Ma Ying-jeou names new cross-strait and US envoys
Officials in charge of mainland and US affairs are being replaced in Taiwan by close associates of the president
Taiwan announced a major diplomatic and cross-strait relations reshuffle yesterday, with its top envoy to Beijing planning to step down and officials responsible for mainland and US affairs being replaced by close aides of the Taiwanese president, Ma Ying-jeou.
Chiang Pin-kung, chairman of the semi-official Straits Exchange Foundation (SEF), announced yesterday that he will tender his resignation at a board meeting next week.
The SEF is scheduled to hold a board meeting on September 27 at which Chiang's deputy, Kao Koong-liang, is also expected to tender his resignation. It is expected that the board will name a new chairman at the meeting.
Chiang, 79, said he had made the decision based on his age, physical condition and career plans.
"I wish the untrue and irresponsible slanderous remarks against me and my family members in recent years will be gone with the wind," Chiang said, referring to criticism from opposition parties over his failure to avoid conflicts of interest involving his family's business interests on the mainland while he was the island's top envoy.

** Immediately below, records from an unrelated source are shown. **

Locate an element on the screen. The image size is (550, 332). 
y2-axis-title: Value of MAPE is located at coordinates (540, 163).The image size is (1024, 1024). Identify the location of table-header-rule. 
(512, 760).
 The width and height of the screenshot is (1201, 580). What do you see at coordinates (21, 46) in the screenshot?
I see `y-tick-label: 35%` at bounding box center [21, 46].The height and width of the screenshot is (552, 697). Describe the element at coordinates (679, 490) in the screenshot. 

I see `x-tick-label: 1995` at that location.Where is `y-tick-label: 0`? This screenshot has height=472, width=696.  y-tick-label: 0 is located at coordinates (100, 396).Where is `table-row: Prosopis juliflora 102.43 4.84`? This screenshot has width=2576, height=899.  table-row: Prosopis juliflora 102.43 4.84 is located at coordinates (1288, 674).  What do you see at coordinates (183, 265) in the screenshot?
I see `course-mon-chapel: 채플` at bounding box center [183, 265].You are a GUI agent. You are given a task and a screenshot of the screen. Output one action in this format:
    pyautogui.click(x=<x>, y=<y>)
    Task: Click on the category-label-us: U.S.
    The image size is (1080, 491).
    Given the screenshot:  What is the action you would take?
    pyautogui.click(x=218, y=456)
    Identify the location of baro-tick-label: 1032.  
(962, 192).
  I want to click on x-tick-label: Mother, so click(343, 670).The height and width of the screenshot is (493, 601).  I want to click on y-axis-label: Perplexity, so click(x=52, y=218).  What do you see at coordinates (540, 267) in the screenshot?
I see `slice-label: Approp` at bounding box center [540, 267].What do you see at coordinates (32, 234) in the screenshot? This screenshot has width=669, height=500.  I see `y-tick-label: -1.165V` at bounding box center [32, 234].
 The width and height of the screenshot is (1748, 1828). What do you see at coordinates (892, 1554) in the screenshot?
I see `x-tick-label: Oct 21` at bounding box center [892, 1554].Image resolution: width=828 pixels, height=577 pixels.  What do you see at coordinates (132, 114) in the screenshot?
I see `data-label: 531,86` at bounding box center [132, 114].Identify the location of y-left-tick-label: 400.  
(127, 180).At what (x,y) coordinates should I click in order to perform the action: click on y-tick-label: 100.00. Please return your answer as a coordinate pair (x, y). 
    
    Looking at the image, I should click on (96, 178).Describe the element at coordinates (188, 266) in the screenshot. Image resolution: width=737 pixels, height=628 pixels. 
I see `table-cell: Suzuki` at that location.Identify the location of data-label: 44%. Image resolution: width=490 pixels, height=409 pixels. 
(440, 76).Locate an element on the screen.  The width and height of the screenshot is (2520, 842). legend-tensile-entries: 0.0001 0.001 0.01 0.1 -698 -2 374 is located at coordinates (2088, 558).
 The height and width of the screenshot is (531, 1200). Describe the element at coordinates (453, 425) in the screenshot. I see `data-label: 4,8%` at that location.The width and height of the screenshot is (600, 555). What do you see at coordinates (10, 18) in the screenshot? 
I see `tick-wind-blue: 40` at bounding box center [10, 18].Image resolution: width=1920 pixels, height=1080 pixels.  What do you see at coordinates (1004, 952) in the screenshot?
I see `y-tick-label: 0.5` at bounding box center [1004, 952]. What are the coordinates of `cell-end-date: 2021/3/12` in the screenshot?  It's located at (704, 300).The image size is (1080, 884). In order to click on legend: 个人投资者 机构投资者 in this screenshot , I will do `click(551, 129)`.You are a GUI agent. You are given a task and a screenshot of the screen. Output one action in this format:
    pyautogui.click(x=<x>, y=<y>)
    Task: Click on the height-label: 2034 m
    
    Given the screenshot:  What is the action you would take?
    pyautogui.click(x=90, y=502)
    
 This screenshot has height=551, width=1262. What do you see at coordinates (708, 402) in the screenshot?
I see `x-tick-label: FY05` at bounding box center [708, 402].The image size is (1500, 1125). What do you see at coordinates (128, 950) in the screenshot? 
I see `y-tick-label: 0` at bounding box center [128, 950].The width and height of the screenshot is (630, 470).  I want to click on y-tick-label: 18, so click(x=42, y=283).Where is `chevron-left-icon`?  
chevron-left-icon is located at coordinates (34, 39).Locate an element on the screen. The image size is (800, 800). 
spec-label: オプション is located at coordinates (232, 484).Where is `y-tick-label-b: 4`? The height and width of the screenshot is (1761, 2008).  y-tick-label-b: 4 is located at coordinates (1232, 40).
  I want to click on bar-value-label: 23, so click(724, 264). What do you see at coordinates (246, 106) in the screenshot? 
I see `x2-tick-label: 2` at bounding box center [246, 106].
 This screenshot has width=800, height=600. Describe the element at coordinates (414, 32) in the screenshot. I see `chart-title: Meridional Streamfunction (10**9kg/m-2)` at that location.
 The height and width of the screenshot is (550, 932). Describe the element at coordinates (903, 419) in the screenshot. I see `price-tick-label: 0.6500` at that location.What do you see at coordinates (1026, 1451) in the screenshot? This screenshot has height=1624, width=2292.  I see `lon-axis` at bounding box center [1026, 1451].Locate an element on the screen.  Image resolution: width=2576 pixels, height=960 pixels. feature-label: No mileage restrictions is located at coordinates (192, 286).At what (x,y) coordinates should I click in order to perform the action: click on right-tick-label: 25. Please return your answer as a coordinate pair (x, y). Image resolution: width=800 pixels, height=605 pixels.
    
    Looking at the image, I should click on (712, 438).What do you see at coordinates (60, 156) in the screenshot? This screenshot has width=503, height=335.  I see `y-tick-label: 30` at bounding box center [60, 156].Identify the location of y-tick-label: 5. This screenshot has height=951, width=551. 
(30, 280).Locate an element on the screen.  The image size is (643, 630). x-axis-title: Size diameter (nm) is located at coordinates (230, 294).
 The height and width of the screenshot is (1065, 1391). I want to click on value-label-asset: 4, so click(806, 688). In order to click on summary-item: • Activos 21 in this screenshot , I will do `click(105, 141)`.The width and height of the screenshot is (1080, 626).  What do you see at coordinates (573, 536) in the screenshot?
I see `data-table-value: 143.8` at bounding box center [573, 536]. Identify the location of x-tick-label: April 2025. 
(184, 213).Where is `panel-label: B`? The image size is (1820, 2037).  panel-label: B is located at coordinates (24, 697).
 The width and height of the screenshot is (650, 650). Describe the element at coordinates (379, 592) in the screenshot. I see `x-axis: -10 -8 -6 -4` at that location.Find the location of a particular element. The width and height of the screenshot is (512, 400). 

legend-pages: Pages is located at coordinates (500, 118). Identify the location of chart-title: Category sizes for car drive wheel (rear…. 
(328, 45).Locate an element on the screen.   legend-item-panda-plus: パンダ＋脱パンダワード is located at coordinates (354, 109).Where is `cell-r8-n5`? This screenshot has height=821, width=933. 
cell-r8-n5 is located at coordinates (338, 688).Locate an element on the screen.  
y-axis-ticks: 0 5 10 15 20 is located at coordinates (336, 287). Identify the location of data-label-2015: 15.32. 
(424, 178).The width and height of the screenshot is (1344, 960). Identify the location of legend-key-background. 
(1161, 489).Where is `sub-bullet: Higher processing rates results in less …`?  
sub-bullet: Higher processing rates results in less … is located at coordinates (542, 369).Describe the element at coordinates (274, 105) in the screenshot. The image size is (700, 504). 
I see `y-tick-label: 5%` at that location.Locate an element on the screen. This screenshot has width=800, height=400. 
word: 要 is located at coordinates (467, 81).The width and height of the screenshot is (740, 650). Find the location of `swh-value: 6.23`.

Chiang was elected chairman of the SEF in 2008. Since then, he has held eight rounds of talks with Chen and sealed 18 cross-strait agreements, including the landmark Taiwan-China Economic Co-operation Framework Agreement.
Also yesterday, the island's official Central News Agency (CNA) said Lai Shin-yuan, chairwoman of the Mainland Affairs Council, had been promoted, becoming the island's permanent representative to the World Trade Organisation. She will be replaced by Wang Yu-chi, currently national security adviser, who was presidential office spokesman after Ma took office in 2008.
Meanwhile, King Pu-tsung, a long-time Ma adviser and confidant, has been appointed the island's de facto ambassador to the United States, CNA said.
King, 56, a former Kuomintang (KMT) secretary general appointed by Ma, and now the top adviser of the KMT's international affairs department, will succeed Jason Yuan, it said.
King served as deputy mayor of Taipei from 2004 to 2006, when Ma was mayor.
During this year's presidential election, King helped Ma with his re-election bid, serving as executive director of Ma's campaign office.
A Taipei-based political observer, Tang Hsiung-lung, said the reshuffle indicated that Ma was going to dominate mainland affairs and diplomatic polices in his second term.
"Ma is likely to introduce more aggressive cross-strait-relations and diplomatic policies after the departure of Lai, an official with a green-camp [opposition] background," Tang said. "He dares to move Lai because he doesn't need to seek re-election or worry about any criticism from the opposition parties."